--- Work instructions ---
Reproduce every line of the data below verbatim.

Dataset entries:
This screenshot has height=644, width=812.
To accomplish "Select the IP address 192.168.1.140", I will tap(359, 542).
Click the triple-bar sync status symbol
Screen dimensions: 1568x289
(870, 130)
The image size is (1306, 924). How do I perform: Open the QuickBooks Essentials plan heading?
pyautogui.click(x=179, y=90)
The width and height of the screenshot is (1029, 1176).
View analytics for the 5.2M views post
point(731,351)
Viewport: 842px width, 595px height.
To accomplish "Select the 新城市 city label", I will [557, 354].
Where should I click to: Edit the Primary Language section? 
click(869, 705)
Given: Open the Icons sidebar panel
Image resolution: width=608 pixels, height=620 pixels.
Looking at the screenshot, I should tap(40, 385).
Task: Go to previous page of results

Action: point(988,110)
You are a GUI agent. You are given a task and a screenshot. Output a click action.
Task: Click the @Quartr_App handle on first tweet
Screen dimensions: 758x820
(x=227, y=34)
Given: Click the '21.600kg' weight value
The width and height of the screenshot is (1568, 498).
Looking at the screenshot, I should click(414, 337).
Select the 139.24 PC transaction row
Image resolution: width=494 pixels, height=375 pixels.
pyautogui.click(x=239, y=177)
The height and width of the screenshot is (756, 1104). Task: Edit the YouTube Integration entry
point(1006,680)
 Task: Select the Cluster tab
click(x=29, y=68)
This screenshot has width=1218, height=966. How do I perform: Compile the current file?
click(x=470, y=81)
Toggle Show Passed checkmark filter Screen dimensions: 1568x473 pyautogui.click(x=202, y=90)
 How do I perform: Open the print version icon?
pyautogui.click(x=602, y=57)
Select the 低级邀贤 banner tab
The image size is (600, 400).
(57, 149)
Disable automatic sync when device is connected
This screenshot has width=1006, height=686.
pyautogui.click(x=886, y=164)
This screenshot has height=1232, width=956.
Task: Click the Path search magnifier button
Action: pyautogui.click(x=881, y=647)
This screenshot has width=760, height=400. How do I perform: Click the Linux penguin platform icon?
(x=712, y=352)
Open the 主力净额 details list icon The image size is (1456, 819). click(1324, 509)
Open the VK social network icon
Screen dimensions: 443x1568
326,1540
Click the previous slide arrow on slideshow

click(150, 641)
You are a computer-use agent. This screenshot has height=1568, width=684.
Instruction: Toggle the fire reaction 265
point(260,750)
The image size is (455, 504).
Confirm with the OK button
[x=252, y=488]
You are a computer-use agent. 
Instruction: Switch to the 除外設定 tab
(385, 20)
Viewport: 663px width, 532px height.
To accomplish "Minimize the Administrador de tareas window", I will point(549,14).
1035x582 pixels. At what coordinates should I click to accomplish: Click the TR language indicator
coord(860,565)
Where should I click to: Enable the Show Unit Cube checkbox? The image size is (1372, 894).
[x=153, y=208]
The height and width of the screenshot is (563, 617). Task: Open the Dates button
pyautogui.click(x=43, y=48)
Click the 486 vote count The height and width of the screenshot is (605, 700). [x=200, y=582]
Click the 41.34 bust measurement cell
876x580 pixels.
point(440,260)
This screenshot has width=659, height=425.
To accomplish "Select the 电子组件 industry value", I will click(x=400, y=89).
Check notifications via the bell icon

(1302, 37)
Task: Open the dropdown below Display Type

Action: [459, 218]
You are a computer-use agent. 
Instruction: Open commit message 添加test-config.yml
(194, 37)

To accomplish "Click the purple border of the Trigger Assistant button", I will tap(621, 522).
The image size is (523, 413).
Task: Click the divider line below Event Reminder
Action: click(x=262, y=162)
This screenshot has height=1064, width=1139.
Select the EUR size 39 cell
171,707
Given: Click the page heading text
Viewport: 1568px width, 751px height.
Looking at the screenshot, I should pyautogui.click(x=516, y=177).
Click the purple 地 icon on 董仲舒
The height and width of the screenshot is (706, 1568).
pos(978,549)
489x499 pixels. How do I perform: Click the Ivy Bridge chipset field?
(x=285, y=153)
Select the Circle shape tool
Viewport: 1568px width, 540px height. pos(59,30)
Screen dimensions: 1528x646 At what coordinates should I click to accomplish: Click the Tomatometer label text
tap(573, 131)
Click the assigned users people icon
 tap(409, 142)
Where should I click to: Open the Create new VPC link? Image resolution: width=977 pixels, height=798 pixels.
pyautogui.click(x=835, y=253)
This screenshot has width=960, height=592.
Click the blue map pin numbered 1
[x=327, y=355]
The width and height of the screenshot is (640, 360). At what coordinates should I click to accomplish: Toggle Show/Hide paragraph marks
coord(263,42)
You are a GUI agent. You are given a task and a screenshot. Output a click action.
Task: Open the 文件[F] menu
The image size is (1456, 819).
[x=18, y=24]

--- Result of this exercise ---
This screenshot has height=644, width=812.
To accomplish "Select the IP address 192.168.1.140", I will tap(359, 542).
Click the triple-bar sync status symbol
Screen dimensions: 1568x289
(870, 130)
The image size is (1306, 924). How do I perform: Open the QuickBooks Essentials plan heading?
pyautogui.click(x=179, y=90)
The width and height of the screenshot is (1029, 1176).
View analytics for the 5.2M views post
point(731,351)
Viewport: 842px width, 595px height.
To accomplish "Select the 新城市 city label", I will [557, 354].
Where should I click to: Edit the Primary Language section? 
click(869, 705)
Given: Open the Icons sidebar panel
Image resolution: width=608 pixels, height=620 pixels.
Looking at the screenshot, I should tap(40, 385).
Task: Go to previous page of results

Action: point(988,110)
You are a GUI agent. You are given a task and a screenshot. Output a click action.
Task: Click the @Quartr_App handle on first tweet
Screen dimensions: 758x820
(x=227, y=34)
Given: Click the '21.600kg' weight value
The width and height of the screenshot is (1568, 498).
Looking at the screenshot, I should click(414, 337).
Select the 139.24 PC transaction row
Image resolution: width=494 pixels, height=375 pixels.
pyautogui.click(x=239, y=177)
The height and width of the screenshot is (756, 1104). Task: Edit the YouTube Integration entry
point(1006,680)
 Task: Select the Cluster tab
click(x=29, y=68)
This screenshot has width=1218, height=966. How do I perform: Compile the current file?
click(x=470, y=81)
Toggle Show Passed checkmark filter Screen dimensions: 1568x473 pyautogui.click(x=202, y=90)
 How do I perform: Open the print version icon?
pyautogui.click(x=602, y=57)
Select the 低级邀贤 banner tab
The image size is (600, 400).
(57, 149)
Disable automatic sync when device is connected
This screenshot has width=1006, height=686.
pyautogui.click(x=886, y=164)
This screenshot has height=1232, width=956.
Task: Click the Path search magnifier button
Action: pyautogui.click(x=881, y=647)
This screenshot has width=760, height=400. How do I perform: Click the Linux penguin platform icon?
(x=712, y=352)
Open the 主力净额 details list icon The image size is (1456, 819). click(1324, 509)
Open the VK social network icon
Screen dimensions: 443x1568
326,1540
Click the previous slide arrow on slideshow

click(150, 641)
You are a computer-use agent. This screenshot has height=1568, width=684.
Instruction: Toggle the fire reaction 265
point(260,750)
The image size is (455, 504).
Confirm with the OK button
[x=252, y=488]
You are a computer-use agent. 
Instruction: Switch to the 除外設定 tab
(385, 20)
Viewport: 663px width, 532px height.
To accomplish "Minimize the Administrador de tareas window", I will point(549,14).
1035x582 pixels. At what coordinates should I click to accomplish: Click the TR language indicator
coord(860,565)
Where should I click to: Enable the Show Unit Cube checkbox? The image size is (1372, 894).
[x=153, y=208]
The height and width of the screenshot is (563, 617). Task: Open the Dates button
pyautogui.click(x=43, y=48)
Click the 486 vote count The height and width of the screenshot is (605, 700). [x=200, y=582]
Click the 41.34 bust measurement cell
876x580 pixels.
point(440,260)
This screenshot has width=659, height=425.
To accomplish "Select the 电子组件 industry value", I will click(x=400, y=89).
Check notifications via the bell icon

(1302, 37)
Task: Open the dropdown below Display Type

Action: [459, 218]
You are a computer-use agent. 
Instruction: Open commit message 添加test-config.yml
(194, 37)

To accomplish "Click the purple border of the Trigger Assistant button", I will tap(621, 522).
The image size is (523, 413).
Task: Click the divider line below Event Reminder
Action: click(x=262, y=162)
This screenshot has height=1064, width=1139.
Select the EUR size 39 cell
171,707
Given: Click the page heading text
Viewport: 1568px width, 751px height.
Looking at the screenshot, I should pyautogui.click(x=516, y=177).
Click the purple 地 icon on 董仲舒
The height and width of the screenshot is (706, 1568).
pos(978,549)
489x499 pixels. How do I perform: Click the Ivy Bridge chipset field?
(x=285, y=153)
Select the Circle shape tool
Viewport: 1568px width, 540px height. pos(59,30)
Screen dimensions: 1528x646 At what coordinates should I click to accomplish: Click the Tomatometer label text
tap(573, 131)
Click the assigned users people icon
 tap(409, 142)
Where should I click to: Open the Create new VPC link? Image resolution: width=977 pixels, height=798 pixels.
pyautogui.click(x=835, y=253)
This screenshot has width=960, height=592.
Click the blue map pin numbered 1
[x=327, y=355]
The width and height of the screenshot is (640, 360). At what coordinates should I click to accomplish: Toggle Show/Hide paragraph marks
coord(263,42)
You are a GUI agent. You are given a task and a screenshot. Output a click action.
Task: Open the 文件[F] menu
The image size is (1456, 819).
[x=18, y=24]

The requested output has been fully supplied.